June 8, 2026Updated 5:44 p.m. ET
A Trump administration initiative to impose $100,000 fees on employers seeking visas for skilled foreign workers amounts to an unlawful tax on those companies and must be voided “in its entirety,” a federal judge ruled on Monday.
The decision by Judge Leo T. Sorokin of the Federal District Court for the District of Massachusetts nullified one of a series of tactics the Trump administration has used to restrict legal immigration, even in fields in which foreign skilled labor helped address severe shortages.

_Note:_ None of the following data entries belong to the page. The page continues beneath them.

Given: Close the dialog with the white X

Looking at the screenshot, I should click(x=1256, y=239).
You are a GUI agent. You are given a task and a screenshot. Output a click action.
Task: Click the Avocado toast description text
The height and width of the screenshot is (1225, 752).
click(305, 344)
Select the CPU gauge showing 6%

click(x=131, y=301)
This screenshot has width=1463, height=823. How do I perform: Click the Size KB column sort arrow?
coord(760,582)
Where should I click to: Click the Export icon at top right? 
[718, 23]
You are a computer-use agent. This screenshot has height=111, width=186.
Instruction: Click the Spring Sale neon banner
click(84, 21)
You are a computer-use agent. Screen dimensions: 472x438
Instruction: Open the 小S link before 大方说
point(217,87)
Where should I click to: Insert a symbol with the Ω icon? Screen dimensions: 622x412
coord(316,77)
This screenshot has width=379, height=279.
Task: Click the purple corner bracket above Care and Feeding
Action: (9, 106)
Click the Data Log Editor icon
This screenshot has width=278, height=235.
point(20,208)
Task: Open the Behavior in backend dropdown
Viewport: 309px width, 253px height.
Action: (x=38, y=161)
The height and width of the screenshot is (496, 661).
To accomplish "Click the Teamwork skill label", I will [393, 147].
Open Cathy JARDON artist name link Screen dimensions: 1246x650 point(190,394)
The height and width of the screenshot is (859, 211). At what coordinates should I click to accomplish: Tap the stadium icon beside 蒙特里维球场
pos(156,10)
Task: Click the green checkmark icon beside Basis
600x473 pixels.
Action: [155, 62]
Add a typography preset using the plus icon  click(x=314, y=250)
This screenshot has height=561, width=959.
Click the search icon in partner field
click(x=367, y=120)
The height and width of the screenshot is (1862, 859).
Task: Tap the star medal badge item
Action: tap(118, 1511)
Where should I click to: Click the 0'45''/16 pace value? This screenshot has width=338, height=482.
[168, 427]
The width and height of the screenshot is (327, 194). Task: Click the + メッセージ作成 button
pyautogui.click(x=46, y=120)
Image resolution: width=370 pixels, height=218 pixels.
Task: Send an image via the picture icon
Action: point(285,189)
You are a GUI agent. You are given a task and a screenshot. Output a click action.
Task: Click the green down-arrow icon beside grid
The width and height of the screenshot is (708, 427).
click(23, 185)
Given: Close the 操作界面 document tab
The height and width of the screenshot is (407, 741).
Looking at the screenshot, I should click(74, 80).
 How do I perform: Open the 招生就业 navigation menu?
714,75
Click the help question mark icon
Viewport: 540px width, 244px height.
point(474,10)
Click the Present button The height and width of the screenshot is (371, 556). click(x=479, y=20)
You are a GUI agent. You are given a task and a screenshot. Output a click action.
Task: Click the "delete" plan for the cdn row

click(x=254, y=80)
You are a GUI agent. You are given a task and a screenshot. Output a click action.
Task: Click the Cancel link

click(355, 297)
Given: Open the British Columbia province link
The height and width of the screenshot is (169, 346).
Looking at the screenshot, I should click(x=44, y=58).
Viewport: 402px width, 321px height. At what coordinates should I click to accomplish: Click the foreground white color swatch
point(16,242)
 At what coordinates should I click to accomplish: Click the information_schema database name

In a 42-page opinion, Judge Sorokin acknowledged that the policy, imposed in September, appeared to step on Congress’s “exclusive power” to levy taxes under the Constitution. He dismissed claims by the Trump administration that the fee was a “regulatory payment” that would have been within the executive branch’s power to set, not a tax.
“This is mere ipse dixit,” he wrote, meaning offered without evidence. “Defendants offer no definition for what constitutes ‘a regulatory payment,’ cite no cases or statutes employing the term, and advance no reasoned argument explaining how this term encompasses something different than a tax or a penalty.”
Judge Sorokin wrote that the rule was hastily formulated with no formal process or request for public comment, despite what might have been broad opposition to the rule across many industries that have historically relied on the visa program to fill critical needs.
The Trump administration had argued in filings that the H-1B program “has been deliberately exploited to replace, rather than supplement, American workers with lower-paid, lower-skilled labor.” Mr. Trump said the $100,000 fee would incentivize companies to hire more U.S. citizens into high-paying roles.